Do Valor Econômico
Foto: Lucilia Guimarães/SMCS – Ilustração/Fotos Públicas
A menos de um mês das eleições municipais é possível ter uma ideia das dificuldades fiscais que os futuros prefeitos vão herdar ao assumir o comando das cidades assoladas pela pandemia. O aumento das despesas com saúde e assistência social e a profunda queda das receitas abalaram as finanças municipais, que já não estavam lá essas coisas.
Os gastos com saúde que correspondem em média a um quarto do total dispendido pelas prefeituras, puxaram as despesas totais, segundo dados do anuário “Multi Cidades”, elaborado pela Frente Nacional de Prefeitos (FNP), que cobre o primeiro semestre (Valor, 15/10). Enquanto as despesas totais aumentaram 4% em termos reais nos primeiros seis meses do ano, em comparação com o mesmo período de 2019, apenas as relacionadas à saúde saltaram 11,5%.
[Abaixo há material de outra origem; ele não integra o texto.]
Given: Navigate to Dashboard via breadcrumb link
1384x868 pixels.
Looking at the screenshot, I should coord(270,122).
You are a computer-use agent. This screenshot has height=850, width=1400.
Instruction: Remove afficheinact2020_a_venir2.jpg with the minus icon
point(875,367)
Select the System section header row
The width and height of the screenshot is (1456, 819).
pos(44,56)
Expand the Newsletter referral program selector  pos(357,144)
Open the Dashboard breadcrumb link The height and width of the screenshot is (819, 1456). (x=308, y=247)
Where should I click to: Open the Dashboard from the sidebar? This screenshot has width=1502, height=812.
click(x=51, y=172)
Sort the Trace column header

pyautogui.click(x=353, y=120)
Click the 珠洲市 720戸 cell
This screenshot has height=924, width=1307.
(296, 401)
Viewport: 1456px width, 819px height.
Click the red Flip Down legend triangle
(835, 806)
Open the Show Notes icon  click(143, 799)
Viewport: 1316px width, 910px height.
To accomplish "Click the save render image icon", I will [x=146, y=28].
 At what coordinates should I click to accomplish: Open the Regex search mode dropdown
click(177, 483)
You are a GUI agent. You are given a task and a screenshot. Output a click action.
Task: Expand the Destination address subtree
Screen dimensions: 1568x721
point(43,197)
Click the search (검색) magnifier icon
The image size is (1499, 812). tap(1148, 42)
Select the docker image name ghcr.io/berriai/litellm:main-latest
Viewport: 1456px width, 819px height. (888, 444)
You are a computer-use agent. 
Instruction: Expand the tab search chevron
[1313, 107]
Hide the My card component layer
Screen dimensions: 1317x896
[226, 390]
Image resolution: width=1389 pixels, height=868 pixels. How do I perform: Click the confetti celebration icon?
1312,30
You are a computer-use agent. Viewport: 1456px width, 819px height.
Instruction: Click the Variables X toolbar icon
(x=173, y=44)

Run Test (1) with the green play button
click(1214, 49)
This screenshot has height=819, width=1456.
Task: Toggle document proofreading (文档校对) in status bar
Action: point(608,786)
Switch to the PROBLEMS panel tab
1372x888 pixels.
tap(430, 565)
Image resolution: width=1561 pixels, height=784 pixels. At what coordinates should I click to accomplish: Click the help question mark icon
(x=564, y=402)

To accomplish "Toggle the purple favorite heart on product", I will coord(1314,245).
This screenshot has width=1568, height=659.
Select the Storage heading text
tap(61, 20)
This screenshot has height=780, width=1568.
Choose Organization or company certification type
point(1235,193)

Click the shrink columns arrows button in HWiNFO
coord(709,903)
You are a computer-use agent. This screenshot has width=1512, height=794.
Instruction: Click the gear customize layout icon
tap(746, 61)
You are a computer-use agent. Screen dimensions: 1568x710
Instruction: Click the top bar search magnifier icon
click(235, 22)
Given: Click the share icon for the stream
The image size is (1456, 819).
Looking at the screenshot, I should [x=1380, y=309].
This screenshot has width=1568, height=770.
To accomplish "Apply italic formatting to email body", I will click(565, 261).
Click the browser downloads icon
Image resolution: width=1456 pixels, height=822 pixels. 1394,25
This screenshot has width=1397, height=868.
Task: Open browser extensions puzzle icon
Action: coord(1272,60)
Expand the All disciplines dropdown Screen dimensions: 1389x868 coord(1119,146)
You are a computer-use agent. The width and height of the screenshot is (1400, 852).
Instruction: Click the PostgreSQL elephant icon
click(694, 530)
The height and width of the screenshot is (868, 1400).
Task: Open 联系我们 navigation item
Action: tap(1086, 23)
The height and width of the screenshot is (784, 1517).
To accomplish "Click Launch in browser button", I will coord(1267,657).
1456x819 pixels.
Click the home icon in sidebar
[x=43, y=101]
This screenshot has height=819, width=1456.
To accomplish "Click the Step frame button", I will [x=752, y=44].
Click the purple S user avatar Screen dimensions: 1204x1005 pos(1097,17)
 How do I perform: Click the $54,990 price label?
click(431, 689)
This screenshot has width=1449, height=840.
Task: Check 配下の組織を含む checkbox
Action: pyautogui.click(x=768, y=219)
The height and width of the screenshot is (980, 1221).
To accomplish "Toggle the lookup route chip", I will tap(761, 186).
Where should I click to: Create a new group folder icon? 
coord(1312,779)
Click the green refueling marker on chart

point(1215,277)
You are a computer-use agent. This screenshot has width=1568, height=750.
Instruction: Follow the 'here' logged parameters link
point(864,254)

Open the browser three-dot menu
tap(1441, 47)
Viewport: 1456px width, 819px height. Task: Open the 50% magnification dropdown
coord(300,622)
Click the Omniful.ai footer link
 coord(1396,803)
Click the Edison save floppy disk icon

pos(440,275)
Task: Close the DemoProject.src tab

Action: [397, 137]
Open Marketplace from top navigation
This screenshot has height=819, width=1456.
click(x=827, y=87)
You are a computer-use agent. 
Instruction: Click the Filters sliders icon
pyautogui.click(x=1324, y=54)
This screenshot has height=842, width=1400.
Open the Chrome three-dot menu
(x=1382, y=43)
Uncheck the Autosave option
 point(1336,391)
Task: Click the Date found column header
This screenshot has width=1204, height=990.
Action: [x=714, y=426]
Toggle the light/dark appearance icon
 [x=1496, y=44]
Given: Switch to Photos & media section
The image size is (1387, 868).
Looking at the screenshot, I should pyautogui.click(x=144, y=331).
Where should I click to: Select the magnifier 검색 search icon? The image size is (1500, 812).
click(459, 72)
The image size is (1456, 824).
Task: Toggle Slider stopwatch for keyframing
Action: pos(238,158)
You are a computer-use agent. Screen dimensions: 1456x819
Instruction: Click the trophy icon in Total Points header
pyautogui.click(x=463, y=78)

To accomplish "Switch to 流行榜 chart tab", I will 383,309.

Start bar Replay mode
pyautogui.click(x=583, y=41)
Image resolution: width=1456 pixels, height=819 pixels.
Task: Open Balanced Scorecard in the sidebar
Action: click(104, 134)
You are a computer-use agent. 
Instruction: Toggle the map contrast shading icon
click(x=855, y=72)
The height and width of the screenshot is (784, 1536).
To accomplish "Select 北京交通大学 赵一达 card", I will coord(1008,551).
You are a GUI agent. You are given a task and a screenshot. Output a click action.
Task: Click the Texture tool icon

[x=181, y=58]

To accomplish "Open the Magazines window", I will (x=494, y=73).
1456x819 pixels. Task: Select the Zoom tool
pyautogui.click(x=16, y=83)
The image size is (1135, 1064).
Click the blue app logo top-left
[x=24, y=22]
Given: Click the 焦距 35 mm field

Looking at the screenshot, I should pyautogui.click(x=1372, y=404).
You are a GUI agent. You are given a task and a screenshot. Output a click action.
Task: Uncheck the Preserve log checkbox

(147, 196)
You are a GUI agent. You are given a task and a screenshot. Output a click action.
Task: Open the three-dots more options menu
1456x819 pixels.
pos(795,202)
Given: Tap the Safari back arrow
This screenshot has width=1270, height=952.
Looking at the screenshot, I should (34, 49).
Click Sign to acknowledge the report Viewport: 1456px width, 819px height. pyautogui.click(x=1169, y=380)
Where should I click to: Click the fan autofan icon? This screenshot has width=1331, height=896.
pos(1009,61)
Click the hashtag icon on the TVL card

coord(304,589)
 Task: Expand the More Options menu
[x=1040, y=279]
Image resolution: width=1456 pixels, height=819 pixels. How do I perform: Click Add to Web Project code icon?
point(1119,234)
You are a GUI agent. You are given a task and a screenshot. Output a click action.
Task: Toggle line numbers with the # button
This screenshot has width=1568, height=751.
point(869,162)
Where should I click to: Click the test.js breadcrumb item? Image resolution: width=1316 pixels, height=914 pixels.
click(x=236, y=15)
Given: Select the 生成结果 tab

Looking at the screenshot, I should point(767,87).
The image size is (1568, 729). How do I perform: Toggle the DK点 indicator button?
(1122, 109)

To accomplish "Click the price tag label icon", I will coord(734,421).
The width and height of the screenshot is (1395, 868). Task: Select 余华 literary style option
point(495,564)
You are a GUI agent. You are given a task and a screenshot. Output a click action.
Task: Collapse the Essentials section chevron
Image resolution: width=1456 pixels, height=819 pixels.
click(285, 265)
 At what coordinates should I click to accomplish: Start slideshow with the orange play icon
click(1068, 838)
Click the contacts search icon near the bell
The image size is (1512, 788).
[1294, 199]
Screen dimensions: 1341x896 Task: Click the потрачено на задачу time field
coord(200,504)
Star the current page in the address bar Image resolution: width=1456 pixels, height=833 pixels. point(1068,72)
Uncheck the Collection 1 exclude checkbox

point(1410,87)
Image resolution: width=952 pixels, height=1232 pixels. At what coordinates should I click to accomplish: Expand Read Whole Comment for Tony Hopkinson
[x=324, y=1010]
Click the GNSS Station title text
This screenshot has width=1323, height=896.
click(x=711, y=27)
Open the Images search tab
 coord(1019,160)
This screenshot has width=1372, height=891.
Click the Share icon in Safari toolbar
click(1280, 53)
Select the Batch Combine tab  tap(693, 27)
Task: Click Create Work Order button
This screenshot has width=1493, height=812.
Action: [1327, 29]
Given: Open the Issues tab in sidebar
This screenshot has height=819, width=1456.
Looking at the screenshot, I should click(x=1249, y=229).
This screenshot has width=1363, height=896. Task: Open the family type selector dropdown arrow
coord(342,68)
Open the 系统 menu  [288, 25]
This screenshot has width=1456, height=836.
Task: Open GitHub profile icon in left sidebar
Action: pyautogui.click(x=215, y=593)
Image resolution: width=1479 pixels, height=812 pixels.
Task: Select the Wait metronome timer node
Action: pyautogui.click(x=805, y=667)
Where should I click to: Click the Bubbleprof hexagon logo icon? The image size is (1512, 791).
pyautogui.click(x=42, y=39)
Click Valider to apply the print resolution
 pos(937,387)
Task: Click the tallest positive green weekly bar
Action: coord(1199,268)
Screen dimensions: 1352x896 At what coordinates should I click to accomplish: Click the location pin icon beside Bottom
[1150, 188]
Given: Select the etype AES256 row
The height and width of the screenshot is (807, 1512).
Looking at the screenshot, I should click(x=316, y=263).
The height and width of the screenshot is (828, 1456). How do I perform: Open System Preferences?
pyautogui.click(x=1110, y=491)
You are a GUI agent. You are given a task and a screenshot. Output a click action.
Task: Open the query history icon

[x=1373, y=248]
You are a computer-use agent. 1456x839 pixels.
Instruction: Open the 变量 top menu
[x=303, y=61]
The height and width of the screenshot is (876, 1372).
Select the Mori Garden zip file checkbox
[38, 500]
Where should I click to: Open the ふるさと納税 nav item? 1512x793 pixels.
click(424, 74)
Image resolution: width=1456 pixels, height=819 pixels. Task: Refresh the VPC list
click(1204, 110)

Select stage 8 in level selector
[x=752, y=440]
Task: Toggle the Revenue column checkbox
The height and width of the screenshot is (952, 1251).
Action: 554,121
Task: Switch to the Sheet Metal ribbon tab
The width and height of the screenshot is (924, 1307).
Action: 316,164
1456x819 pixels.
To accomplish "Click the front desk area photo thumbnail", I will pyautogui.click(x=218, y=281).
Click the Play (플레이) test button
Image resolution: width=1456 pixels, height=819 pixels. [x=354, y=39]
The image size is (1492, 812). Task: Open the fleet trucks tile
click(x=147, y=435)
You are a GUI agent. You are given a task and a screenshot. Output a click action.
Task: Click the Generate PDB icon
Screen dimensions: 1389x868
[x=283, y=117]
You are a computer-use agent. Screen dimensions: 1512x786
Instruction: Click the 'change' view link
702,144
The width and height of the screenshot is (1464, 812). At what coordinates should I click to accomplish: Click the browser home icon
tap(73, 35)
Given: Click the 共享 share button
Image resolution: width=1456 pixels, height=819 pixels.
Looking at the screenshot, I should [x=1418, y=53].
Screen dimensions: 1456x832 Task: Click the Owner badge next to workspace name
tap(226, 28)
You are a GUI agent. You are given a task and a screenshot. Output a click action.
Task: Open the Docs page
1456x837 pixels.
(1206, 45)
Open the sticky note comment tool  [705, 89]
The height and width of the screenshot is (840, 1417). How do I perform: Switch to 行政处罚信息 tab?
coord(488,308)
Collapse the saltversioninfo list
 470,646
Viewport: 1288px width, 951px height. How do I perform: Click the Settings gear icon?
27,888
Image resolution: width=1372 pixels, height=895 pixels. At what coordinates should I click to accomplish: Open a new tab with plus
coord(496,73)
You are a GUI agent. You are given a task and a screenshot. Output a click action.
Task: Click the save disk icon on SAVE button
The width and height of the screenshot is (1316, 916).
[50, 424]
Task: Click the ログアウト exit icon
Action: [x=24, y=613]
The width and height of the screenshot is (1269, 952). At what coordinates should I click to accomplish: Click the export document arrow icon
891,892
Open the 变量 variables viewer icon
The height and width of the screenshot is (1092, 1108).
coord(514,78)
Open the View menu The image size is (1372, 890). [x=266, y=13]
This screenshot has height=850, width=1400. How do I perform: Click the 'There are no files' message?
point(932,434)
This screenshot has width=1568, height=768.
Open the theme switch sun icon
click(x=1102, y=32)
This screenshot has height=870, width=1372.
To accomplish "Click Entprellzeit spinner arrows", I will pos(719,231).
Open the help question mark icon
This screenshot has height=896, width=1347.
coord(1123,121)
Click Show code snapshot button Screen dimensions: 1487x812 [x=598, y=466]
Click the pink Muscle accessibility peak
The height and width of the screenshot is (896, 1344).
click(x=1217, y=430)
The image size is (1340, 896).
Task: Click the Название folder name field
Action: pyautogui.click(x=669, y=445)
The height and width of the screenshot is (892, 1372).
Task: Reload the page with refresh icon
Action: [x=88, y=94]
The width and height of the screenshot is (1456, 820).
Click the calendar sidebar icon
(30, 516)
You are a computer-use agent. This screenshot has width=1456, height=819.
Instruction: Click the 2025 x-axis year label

O efeito da pandemia do novo coronavírus fica evidente quando se examinam os dados ao longo do tempo: o crescimento real das despesas com saúde saiu de 3,2% no primeiro bimestre na comparação com o mesmo período de 2019, para 13,9% na mesma base de comparação em relação ao segundo bimestre e para 15,8% no terceiro. Pelo mesmo motivo, os gastos com assistência social também cresceram, 6,5% no semestre. Para se comparar, outra despesa elevada, que é a de pessoal e representa quase a metade dos gastos totais, subiu 3,4%.
Outro alívio veio da suspensão do pagamento da dívida que resultou em redução real de 10,8% na despesa com juros e amortização no primeiro semestre em comparação com o mesmo período de 2019. O fechamento das escolas conteve em 3,8% o crescimento em termos reais dos gastos municipais com educação.
As receitas minguaram e o resultado só não foi catastrófico por conta da ajuda federal. Levando em conta o socorro da União, a arrecadação própria e transferências, as receitas dos municípios aumentaram 2,2% no semestre. A queda do nível de atividades causada pelo isolamento social teve forte impacto na arrecadação de impostos. Um dos mais afetados foi o ISS, aplicado sobre os serviços, uma das principais fontes de receita dos municípios. A queda real na arrecadação de ISS foi de 5,2% no semestre, na comparação com o mesmo período de 2019, sendo que apenas no segundo trimestre o baque foi de 16,8%. Em valor, a perda atingiu R$ 2,13 bilhões em comparação com o mesmo período de 2019. Outros tributos municipais como IPVA e IPTU caíram.
Houve perda também na receita do ICMS, tributo estadual que tem 25% do total arrecadado canalizado para os municípios. Apesar de a arrecadação ter melhorado com a liberação do auxílio emergencial e a flexibilização do isolamento social, o balanço semestral apurado pelo anuário Multi Cidades registrou queda real de 4,1% na arrecadação do ICMS distribuído aos municípios no primeiro semestre em junho, revertendo três anos de altas consecutivas. A perda foi de R$ 2,4 bilhões e um terço ficou concentrada nos municípios com mais de 500 mil habitantes.
Os números põem em evidência a importância da ajuda federal aos municípios, embora os prefeitos queixem-se da demora na liberação dos repasses. Os pouco mais de R$ 42 bilhões canalizados para as cidades foram liberados entre julho a setembro, sendo que a demanda por serviços, começou já em março e se estendeu por abril e maio, com a montagem dos hospitais de campanha e reforço dos equipamentos das unidades existentes.
A pressão sobre os cofres municipais vai continuar forte nos primeiros anos de mandato dos futuros prefeitos. Se no lado da receita a arrecadação deve demorar a voltar aos níveis anteriores à pandemia, acompanhando o ritmo incerto da economia, do lado das despesas os gastos devem ser pressionados pela maior demanda por serviços públicos, principalmente de saúde e educação. Nas grandes cidades, o financiamento do transporte público já virou uma fonte de preocupação que deve se estender às novas administrações.
Antes da pandemia, 75% dos municípios tinham situação fiscal considerada crítica. Quase 35% deles não se sustentavam nem tinham recursos inclusive para custear a Câmara de Vereadores e a estrutura administrativa da cidade. A prática de jogar as despesas para o ano seguinte é disseminada. Entram e saem os prefeitos e a redistribuição de responsabilidades e receitas entre os entes da federação segue intacta na pauta.